**GIVEN PROBLEM:**
Repeat every line of the listing below word for word, without altering anything.

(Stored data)
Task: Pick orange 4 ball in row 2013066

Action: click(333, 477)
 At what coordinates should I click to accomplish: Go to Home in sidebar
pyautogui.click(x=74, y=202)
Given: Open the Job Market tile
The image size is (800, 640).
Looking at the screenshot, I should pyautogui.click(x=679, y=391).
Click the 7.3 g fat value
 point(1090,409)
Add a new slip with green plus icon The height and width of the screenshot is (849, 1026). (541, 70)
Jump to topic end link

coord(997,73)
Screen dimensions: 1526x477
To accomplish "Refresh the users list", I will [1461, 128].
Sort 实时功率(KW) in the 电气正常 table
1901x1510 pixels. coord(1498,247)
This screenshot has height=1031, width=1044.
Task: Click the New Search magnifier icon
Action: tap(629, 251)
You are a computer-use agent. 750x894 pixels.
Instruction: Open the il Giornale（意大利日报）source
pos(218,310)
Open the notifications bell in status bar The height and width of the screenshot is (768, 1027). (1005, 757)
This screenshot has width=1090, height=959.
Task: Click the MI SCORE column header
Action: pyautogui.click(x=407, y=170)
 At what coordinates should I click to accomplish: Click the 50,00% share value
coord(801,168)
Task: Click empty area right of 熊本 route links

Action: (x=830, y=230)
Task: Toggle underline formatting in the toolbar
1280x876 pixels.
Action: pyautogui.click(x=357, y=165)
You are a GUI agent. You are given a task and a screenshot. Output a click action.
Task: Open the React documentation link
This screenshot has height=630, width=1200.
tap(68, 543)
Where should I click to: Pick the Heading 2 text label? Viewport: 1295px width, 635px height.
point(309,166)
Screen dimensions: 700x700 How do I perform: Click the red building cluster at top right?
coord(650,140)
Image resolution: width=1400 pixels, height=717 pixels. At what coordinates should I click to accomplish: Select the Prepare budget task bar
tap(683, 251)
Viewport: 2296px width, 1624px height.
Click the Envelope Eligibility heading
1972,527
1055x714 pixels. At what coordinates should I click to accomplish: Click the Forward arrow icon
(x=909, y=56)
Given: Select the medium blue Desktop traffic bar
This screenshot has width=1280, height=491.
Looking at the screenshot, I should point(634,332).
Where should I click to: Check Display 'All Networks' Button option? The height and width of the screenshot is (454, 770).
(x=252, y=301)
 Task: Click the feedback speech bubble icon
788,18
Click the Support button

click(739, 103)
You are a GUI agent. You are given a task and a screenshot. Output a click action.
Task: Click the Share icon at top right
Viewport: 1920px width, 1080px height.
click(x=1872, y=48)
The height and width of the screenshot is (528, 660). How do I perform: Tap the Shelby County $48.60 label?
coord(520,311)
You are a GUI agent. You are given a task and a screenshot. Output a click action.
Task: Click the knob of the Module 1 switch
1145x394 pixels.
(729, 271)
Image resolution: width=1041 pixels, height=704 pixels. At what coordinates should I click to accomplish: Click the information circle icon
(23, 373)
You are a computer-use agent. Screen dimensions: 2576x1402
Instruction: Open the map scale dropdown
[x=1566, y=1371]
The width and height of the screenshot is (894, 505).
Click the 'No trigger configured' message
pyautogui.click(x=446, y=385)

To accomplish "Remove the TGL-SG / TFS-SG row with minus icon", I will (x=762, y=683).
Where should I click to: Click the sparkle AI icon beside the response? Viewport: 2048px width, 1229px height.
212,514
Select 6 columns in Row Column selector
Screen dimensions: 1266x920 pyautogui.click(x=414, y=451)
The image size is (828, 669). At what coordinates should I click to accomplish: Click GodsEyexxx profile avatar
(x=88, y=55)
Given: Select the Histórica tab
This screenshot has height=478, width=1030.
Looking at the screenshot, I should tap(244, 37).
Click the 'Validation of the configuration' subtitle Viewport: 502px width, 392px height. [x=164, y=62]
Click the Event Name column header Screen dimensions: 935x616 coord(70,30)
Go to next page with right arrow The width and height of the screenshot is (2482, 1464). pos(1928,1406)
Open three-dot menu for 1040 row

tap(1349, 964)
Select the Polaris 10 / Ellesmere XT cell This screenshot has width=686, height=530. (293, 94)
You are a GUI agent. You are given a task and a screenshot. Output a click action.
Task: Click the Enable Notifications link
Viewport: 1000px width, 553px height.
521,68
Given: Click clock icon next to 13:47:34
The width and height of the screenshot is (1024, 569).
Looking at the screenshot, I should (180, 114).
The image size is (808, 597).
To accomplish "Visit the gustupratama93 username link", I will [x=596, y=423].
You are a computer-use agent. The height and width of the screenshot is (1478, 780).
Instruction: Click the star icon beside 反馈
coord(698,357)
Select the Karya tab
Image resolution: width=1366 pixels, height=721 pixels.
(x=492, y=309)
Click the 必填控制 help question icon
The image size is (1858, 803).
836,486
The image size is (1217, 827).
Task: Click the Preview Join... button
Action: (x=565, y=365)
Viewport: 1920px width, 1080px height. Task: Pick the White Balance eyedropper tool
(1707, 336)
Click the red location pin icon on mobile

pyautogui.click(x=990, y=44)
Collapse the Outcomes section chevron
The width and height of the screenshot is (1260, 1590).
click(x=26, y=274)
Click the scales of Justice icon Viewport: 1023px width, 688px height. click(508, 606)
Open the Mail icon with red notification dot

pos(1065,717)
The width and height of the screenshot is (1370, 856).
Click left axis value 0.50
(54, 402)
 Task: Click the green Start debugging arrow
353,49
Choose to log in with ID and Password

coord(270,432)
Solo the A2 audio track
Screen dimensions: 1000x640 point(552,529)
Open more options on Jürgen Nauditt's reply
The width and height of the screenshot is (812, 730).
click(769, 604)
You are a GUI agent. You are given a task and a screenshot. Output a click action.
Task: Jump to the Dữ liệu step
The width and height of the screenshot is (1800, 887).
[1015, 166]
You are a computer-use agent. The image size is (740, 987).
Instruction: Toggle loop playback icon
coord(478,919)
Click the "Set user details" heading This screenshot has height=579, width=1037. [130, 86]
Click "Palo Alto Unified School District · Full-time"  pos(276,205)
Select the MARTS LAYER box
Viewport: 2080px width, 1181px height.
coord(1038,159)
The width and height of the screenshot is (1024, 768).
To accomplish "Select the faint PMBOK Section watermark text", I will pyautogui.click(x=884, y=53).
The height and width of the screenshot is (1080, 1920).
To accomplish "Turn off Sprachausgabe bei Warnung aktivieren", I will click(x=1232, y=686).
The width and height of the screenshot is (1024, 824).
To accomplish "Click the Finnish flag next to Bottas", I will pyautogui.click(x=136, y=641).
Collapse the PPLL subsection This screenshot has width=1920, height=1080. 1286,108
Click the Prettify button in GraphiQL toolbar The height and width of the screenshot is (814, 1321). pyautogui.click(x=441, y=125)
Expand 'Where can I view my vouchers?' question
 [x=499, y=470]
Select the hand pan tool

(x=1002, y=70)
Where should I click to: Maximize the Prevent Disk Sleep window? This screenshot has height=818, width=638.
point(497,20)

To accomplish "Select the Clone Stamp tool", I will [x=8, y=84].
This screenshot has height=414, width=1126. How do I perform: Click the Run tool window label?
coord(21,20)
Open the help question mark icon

**FINAL RESULT:**
Task: Pick orange 4 ball in row 2013066

Action: click(333, 477)
 At what coordinates should I click to accomplish: Go to Home in sidebar
pyautogui.click(x=74, y=202)
Given: Open the Job Market tile
The image size is (800, 640).
Looking at the screenshot, I should pyautogui.click(x=679, y=391).
Click the 7.3 g fat value
 point(1090,409)
Add a new slip with green plus icon The height and width of the screenshot is (849, 1026). (541, 70)
Jump to topic end link

coord(997,73)
Screen dimensions: 1526x477
To accomplish "Refresh the users list", I will [1461, 128].
Sort 实时功率(KW) in the 电气正常 table
1901x1510 pixels. coord(1498,247)
This screenshot has height=1031, width=1044.
Task: Click the New Search magnifier icon
Action: tap(629, 251)
You are a computer-use agent. 750x894 pixels.
Instruction: Open the il Giornale（意大利日报）source
pos(218,310)
Open the notifications bell in status bar The height and width of the screenshot is (768, 1027). (1005, 757)
This screenshot has width=1090, height=959.
Task: Click the MI SCORE column header
Action: pyautogui.click(x=407, y=170)
 At what coordinates should I click to accomplish: Click the 50,00% share value
coord(801,168)
Task: Click empty area right of 熊本 route links

Action: (x=830, y=230)
Task: Toggle underline formatting in the toolbar
1280x876 pixels.
Action: pyautogui.click(x=357, y=165)
You are a GUI agent. You are given a task and a screenshot. Output a click action.
Task: Open the React documentation link
This screenshot has height=630, width=1200.
tap(68, 543)
Where should I click to: Pick the Heading 2 text label? Viewport: 1295px width, 635px height.
point(309,166)
Screen dimensions: 700x700 How do I perform: Click the red building cluster at top right?
coord(650,140)
Image resolution: width=1400 pixels, height=717 pixels. At what coordinates should I click to accomplish: Select the Prepare budget task bar
tap(683, 251)
Viewport: 2296px width, 1624px height.
Click the Envelope Eligibility heading
1972,527
1055x714 pixels. At what coordinates should I click to accomplish: Click the Forward arrow icon
(x=909, y=56)
Given: Select the medium blue Desktop traffic bar
This screenshot has width=1280, height=491.
Looking at the screenshot, I should point(634,332).
Where should I click to: Check Display 'All Networks' Button option? The height and width of the screenshot is (454, 770).
(x=252, y=301)
 Task: Click the feedback speech bubble icon
788,18
Click the Support button

click(739, 103)
You are a GUI agent. You are given a task and a screenshot. Output a click action.
Task: Click the Share icon at top right
Viewport: 1920px width, 1080px height.
click(x=1872, y=48)
The height and width of the screenshot is (528, 660). How do I perform: Tap the Shelby County $48.60 label?
coord(520,311)
You are a GUI agent. You are given a task and a screenshot. Output a click action.
Task: Click the knob of the Module 1 switch
1145x394 pixels.
(729, 271)
Image resolution: width=1041 pixels, height=704 pixels. At what coordinates should I click to accomplish: Click the information circle icon
(23, 373)
You are a computer-use agent. Screen dimensions: 2576x1402
Instruction: Open the map scale dropdown
[x=1566, y=1371]
The width and height of the screenshot is (894, 505).
Click the 'No trigger configured' message
pyautogui.click(x=446, y=385)

To accomplish "Remove the TGL-SG / TFS-SG row with minus icon", I will (x=762, y=683).
Where should I click to: Click the sparkle AI icon beside the response? Viewport: 2048px width, 1229px height.
212,514
Select 6 columns in Row Column selector
Screen dimensions: 1266x920 pyautogui.click(x=414, y=451)
The image size is (828, 669). At what coordinates should I click to accomplish: Click GodsEyexxx profile avatar
(x=88, y=55)
Given: Select the Histórica tab
This screenshot has height=478, width=1030.
Looking at the screenshot, I should tap(244, 37).
Click the 'Validation of the configuration' subtitle Viewport: 502px width, 392px height. [x=164, y=62]
Click the Event Name column header Screen dimensions: 935x616 coord(70,30)
Go to next page with right arrow The width and height of the screenshot is (2482, 1464). pos(1928,1406)
Open three-dot menu for 1040 row

tap(1349, 964)
Select the Polaris 10 / Ellesmere XT cell This screenshot has width=686, height=530. (293, 94)
You are a GUI agent. You are given a task and a screenshot. Output a click action.
Task: Click the Enable Notifications link
Viewport: 1000px width, 553px height.
521,68
Given: Click clock icon next to 13:47:34
The width and height of the screenshot is (1024, 569).
Looking at the screenshot, I should (180, 114).
The image size is (808, 597).
To accomplish "Visit the gustupratama93 username link", I will [x=596, y=423].
You are a computer-use agent. The height and width of the screenshot is (1478, 780).
Instruction: Click the star icon beside 反馈
coord(698,357)
Select the Karya tab
Image resolution: width=1366 pixels, height=721 pixels.
(x=492, y=309)
Click the 必填控制 help question icon
The image size is (1858, 803).
836,486
The image size is (1217, 827).
Task: Click the Preview Join... button
Action: (x=565, y=365)
Viewport: 1920px width, 1080px height. Task: Pick the White Balance eyedropper tool
(1707, 336)
Click the red location pin icon on mobile

pyautogui.click(x=990, y=44)
Collapse the Outcomes section chevron
The width and height of the screenshot is (1260, 1590).
click(x=26, y=274)
Click the scales of Justice icon Viewport: 1023px width, 688px height. click(508, 606)
Open the Mail icon with red notification dot

pos(1065,717)
The width and height of the screenshot is (1370, 856).
Click left axis value 0.50
(54, 402)
 Task: Click the green Start debugging arrow
353,49
Choose to log in with ID and Password

coord(270,432)
Solo the A2 audio track
Screen dimensions: 1000x640 point(552,529)
Open more options on Jürgen Nauditt's reply
The width and height of the screenshot is (812, 730).
click(769, 604)
You are a GUI agent. You are given a task and a screenshot. Output a click action.
Task: Jump to the Dữ liệu step
The width and height of the screenshot is (1800, 887).
[1015, 166]
You are a computer-use agent. The image size is (740, 987).
Instruction: Toggle loop playback icon
coord(478,919)
Click the "Set user details" heading This screenshot has height=579, width=1037. [130, 86]
Click "Palo Alto Unified School District · Full-time"  pos(276,205)
Select the MARTS LAYER box
Viewport: 2080px width, 1181px height.
coord(1038,159)
The width and height of the screenshot is (1024, 768).
To accomplish "Select the faint PMBOK Section watermark text", I will pyautogui.click(x=884, y=53).
The height and width of the screenshot is (1080, 1920).
To accomplish "Turn off Sprachausgabe bei Warnung aktivieren", I will click(x=1232, y=686).
The width and height of the screenshot is (1024, 824).
To accomplish "Click the Finnish flag next to Bottas", I will pyautogui.click(x=136, y=641).
Collapse the PPLL subsection This screenshot has width=1920, height=1080. 1286,108
Click the Prettify button in GraphiQL toolbar The height and width of the screenshot is (814, 1321). pyautogui.click(x=441, y=125)
Expand 'Where can I view my vouchers?' question
 [x=499, y=470]
Select the hand pan tool

(x=1002, y=70)
Where should I click to: Maximize the Prevent Disk Sleep window? This screenshot has height=818, width=638.
point(497,20)

To accomplish "Select the Clone Stamp tool", I will [x=8, y=84].
This screenshot has height=414, width=1126. How do I perform: Click the Run tool window label?
coord(21,20)
Open the help question mark icon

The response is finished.